Effect of Cyclodextrin Complexation on the Liposome Permeability of a Model Hydrophobic Weak Acid

Abstract

This study examines the effect of a chemically modified beta-cyclodextrin on the liposome bilayer permeability of a liposomally entrapped model hydrophobic weak acid, DB-67 (7-t-butyldimethylsilyl-10-hydroxycamptothecin). Permeability studies were conducted in liposomes prepared by hydration-extrusion in the presence or absence of entrapped hydroxypropyl-beta-cyclodextrin (HPbetaCD). A gradient HPLC method with evaporative light scattering detection was developed for analysis of HPbetaCD. DB-67 was analyzed by HPLC with fluorescence detection. HPbetaCD entrapped in the aqueous compartment of liposomes was found to be membrane impermeable. Gel phase liposomes were stable in the presence of HPbetaCD. HPbetaCD complexation did not significantly alter the apparent permeability of DB67 lactone, due to its high membrane binding.
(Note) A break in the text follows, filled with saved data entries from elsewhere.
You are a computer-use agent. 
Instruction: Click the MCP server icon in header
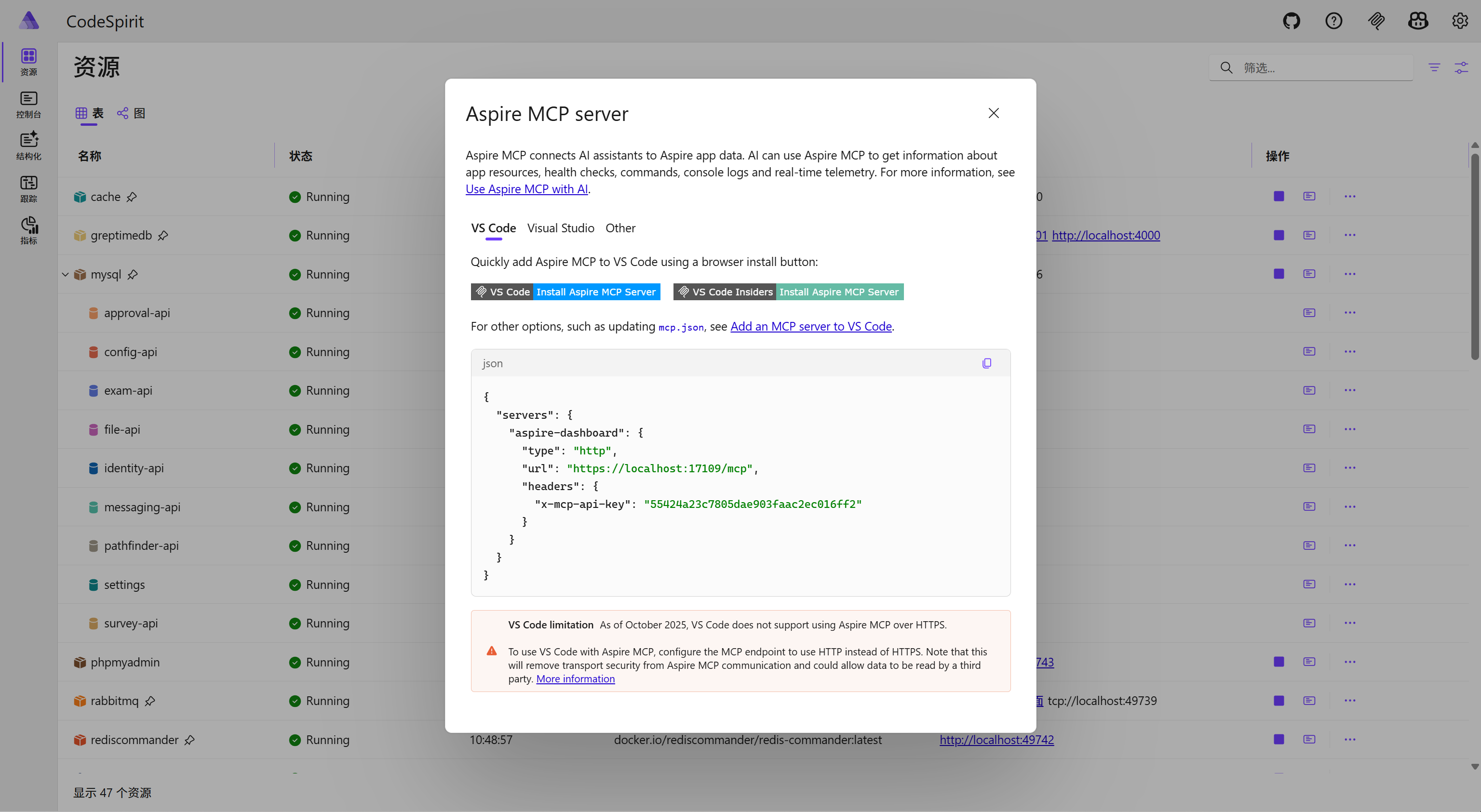(1376, 21)
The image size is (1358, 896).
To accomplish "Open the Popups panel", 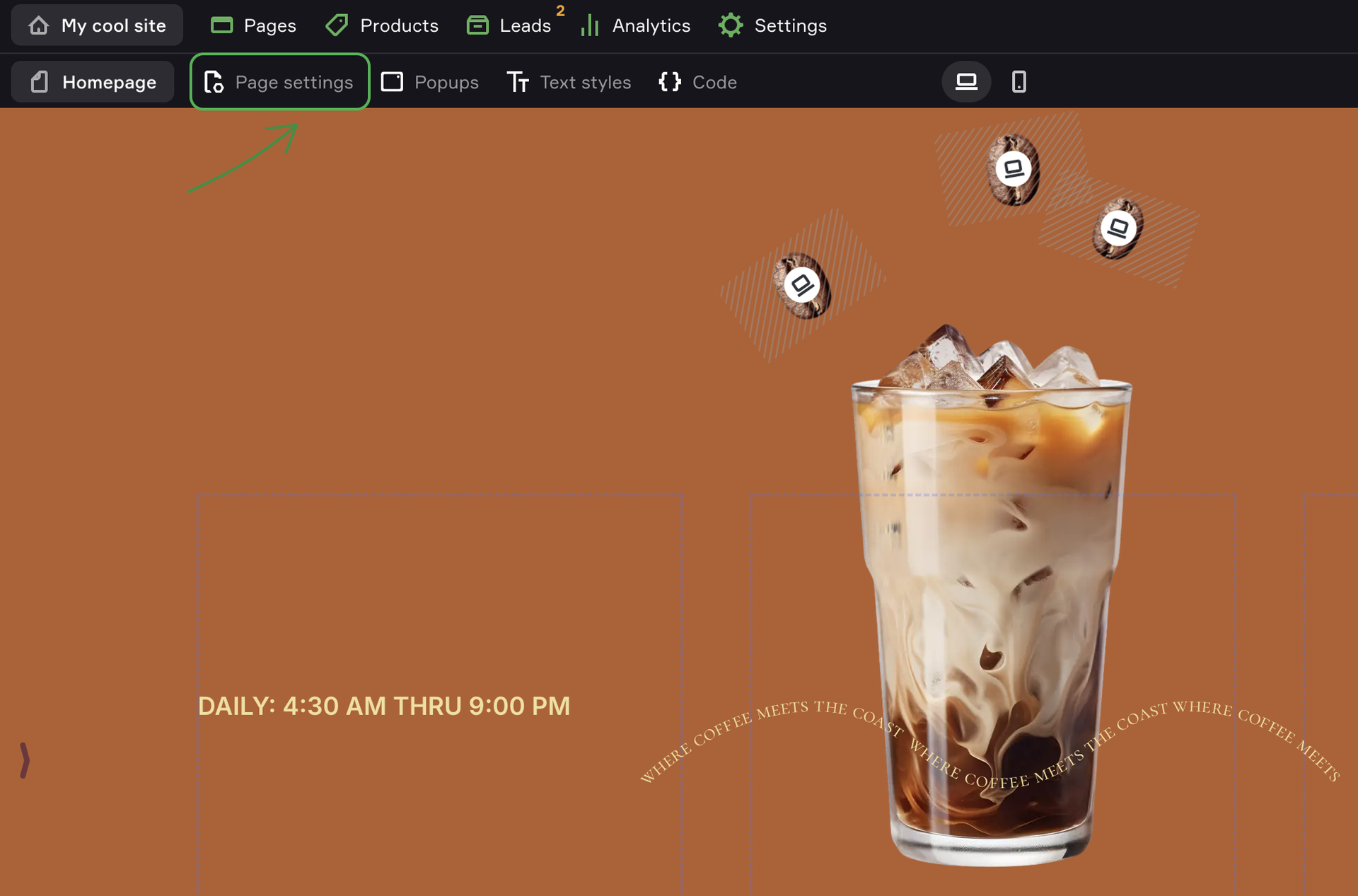I will click(429, 82).
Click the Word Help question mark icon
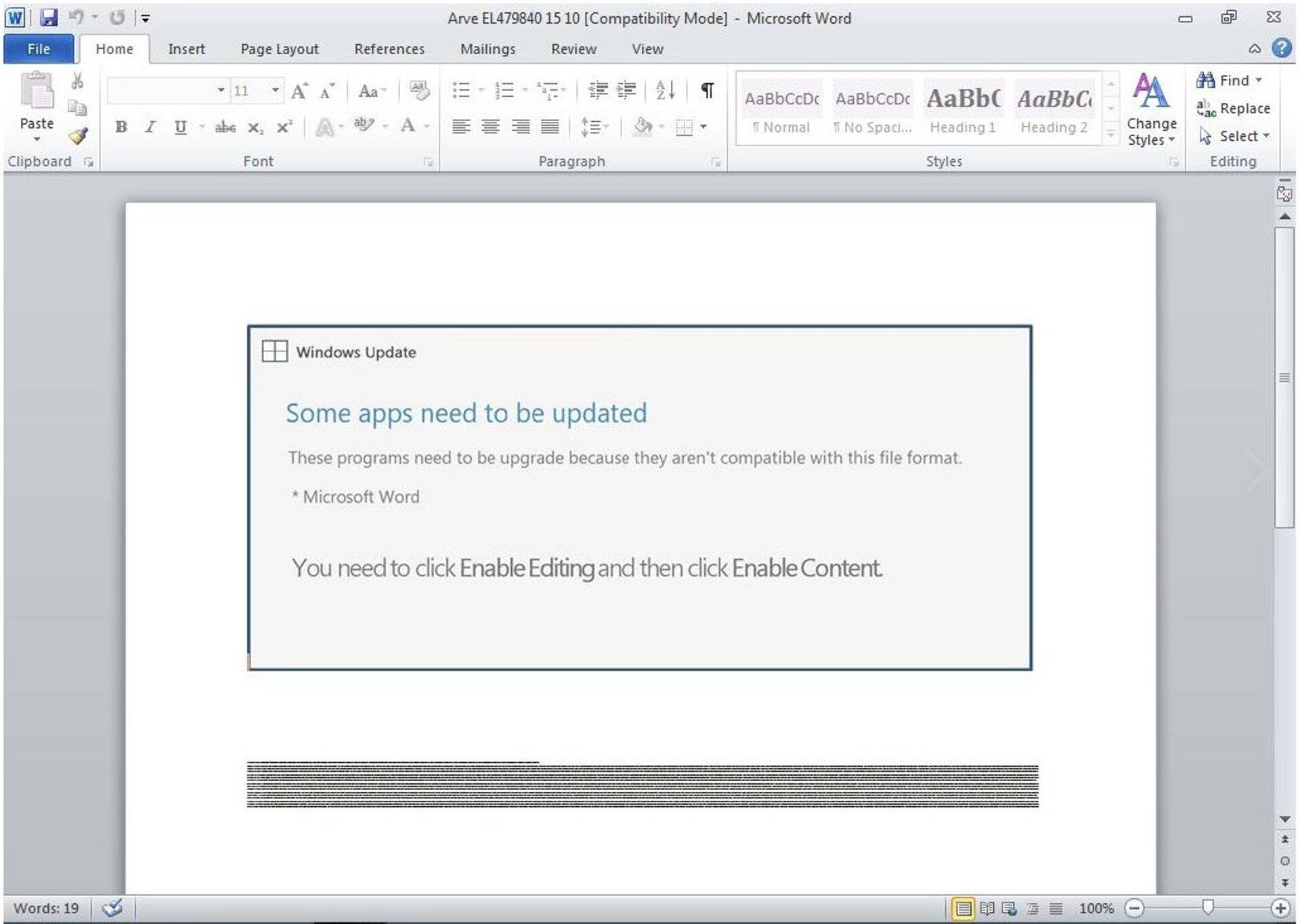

However, lactone ring-opening and ionization significantly decreased the apparent permeability and improved the liposomal retention of DB-67, an effect that was amplified in the presence of 50 mM HPbetaCD. In liposomes, cyclodextrin complexation competes with liposomal membrane binding which may temper the potential benefit of complexation in prolonging hydrophobic drug retention. Cyclodextrin complexation combined with drug ionization may nevertheless significantly enhance the retention of ionizable hydrophobic drugs in liposomes as complexation may compete more favorably with membrane binding when the drug is ionized.